To obtain full and clear views of the retina, it is necessary for the pupils to be dilated by using mydriatic drops. Tropicamide (0.5% or 1%) one drop in each eye with phenylephrine hydrochloride 2.5% one drop in each eye (added after to maximise dilatation) are the most suitable agents because they act rapidly and wear off within 6 hours. There is little to be gained from reversing the dilatation using pilocarpine after the consultation. Drops are usually initiated by nursing staff, who should first check that the person does not suffer from glaucoma. The person should be advised previously that an eye examination will happen and warned that his or her vision may remain blurred and/or sensitive to light for up to 6 hours after the examination. Individuals might need to wear dark glasses and driving during this period is not recommended.
The examination should take place in a suitably darkened room using an ophthalmoscope with a fully charged battery providing adequate illumination.

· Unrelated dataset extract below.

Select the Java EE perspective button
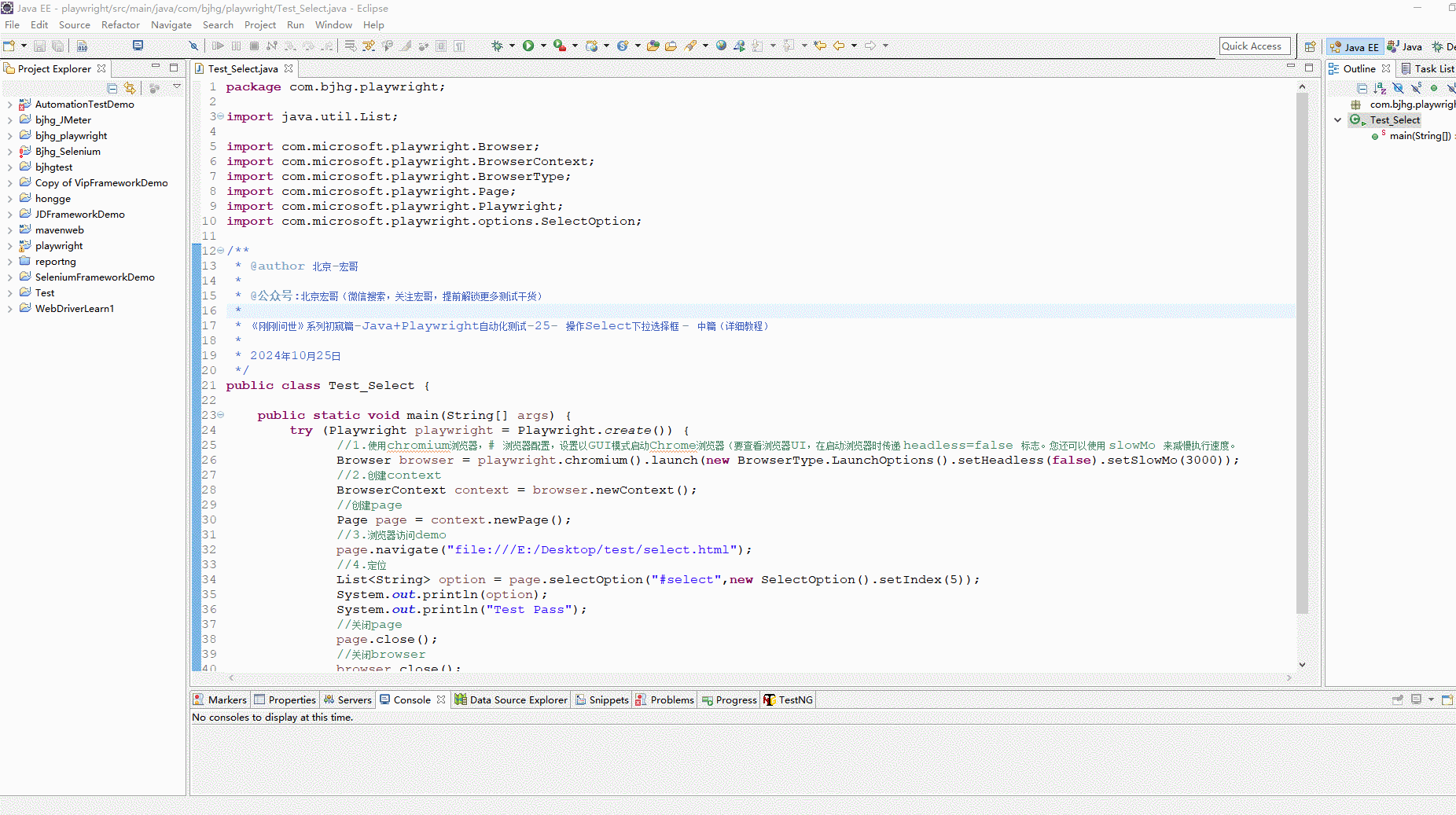 1354,46
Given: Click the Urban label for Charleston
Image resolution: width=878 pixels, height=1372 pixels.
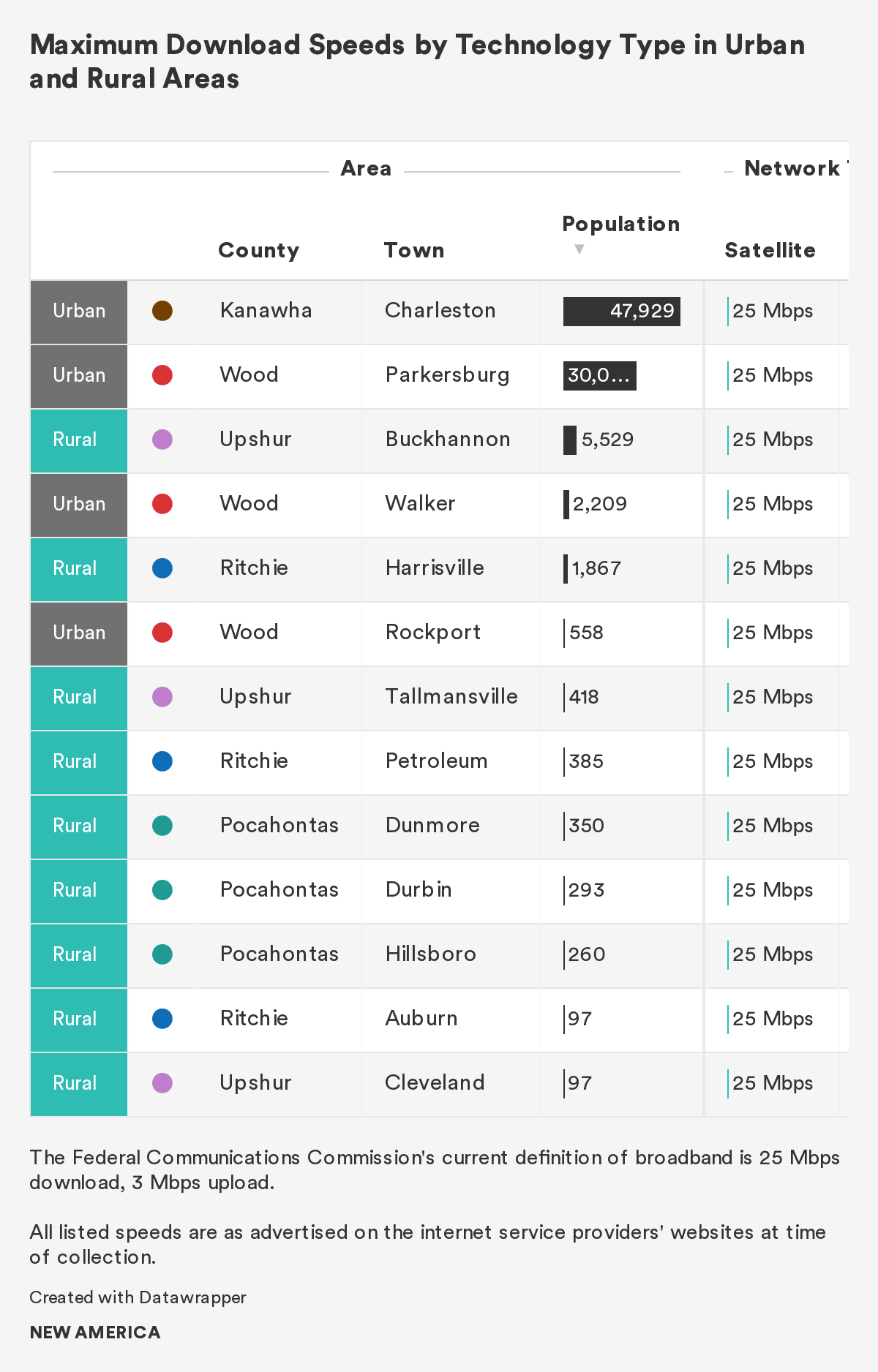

In the UK a national retinal screening program is underway using non-mydriatic digital retinal cameras. Administrative call and recall procedures link diabetes registers to the precess where trained screeners and graders offer a quality assured service.
RETINAL PHOTOGRAPHY
Retinal screening by ophthalmoscopy should be considered the bare minimum standard of screening. Retinal photography as part of a local or regional scheme should be accessible to most people with diabetes. The National Service Frameworks for Diabetes recommended that retinal screening programmes be put into place throughout the UK by 2006. Leese et al (2005) found that robust screening resulted in more appropriate referrals to ophthalmologists. Digital retinopathy with assessment and a grading is likely to become the gold standard in most areas. This has the advantage of being able to store and compare images with successive assessments. Digital photographs can also be used for telemedicine in remote and rural areas where there is robust quality assurance it is practical and advantageous (Schneider et al 2005). Criteria for referral to ophthalmologist are detailed in Box 9.1.
Box 9.1
Criteria for referral to an ophthalmologist
Routine referral
▪ Cataract
▪ Non-proliferative retinopathy
Early referral
▪ Preproliferative changes
▪ Retinal haemorrhages and perimacular hard excudates
▪ Decreasing visual acuity (because this might indicate maculopathy)
Urgent referral
▪ New vessels
▪ Rubeosis iridis
Immediate referral
▪ Vitreous haemorrhage
▪ Neovascular glaucoma
▪ Advanced diabetic eye disease including retinal detachment
GENERAL MEASURES FOR PREVENTION AND TREATMENT
As for all microvascular and macrovascular complications, improving clinical and lifestyle factors will help prevent the onset and deterioration of diabetes complications (Diabetes Control and Complications Trial (DCCT) 1993):
▪ tight glycaemic control
▪ tight blood pressure control
▪ tight lipid control
▪ smoking cessation.
SPECIFIC TREATMENT
Photocoagulation
Laser photocoagulation is particularly effective in preventing visual loss due to new vessel formation. To be effective it must be given early. In 90% of people the new vessels disappear or become insignificant. In ischaemic maculopathy, treatment is less effective. However, in clinically significant macula oedema, laser treatment has been show to be beneficial (SIGN 2001). For proliferative retinopathy, photocoagulation is applied to a larger area of the retina (pan retinal photocoagulation). This can involve between 1500 and 7000 separate burns and can be performed over several sessions of outpatient treatment, following the application of topical local anaesthetic drops. Some people experience mild discomfort with this procedure. If severe discomfort is experienced, retrobulbar local anaesthetic can be given. The underlying principle of photocoagulation is that it halts deterioration; it might not lead to improved visual acuity.